Word and element location entries
......
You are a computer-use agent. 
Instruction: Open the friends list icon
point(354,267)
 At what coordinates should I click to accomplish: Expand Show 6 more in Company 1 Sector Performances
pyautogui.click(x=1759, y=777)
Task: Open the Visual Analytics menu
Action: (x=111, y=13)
......
* **What the exercise asks**
Render the lines above as a numbered list, omitting any blank lines.

* **Problem solution**
1. You are a computer-use agent. 
2. Instruction: Open the friends list icon
3. point(354,267)
4.  At what coordinates should I click to accomplish: Expand Show 6 more in Company 1 Sector Performances
5. pyautogui.click(x=1759, y=777)
6. Task: Open the Visual Analytics menu
7. Action: (x=111, y=13)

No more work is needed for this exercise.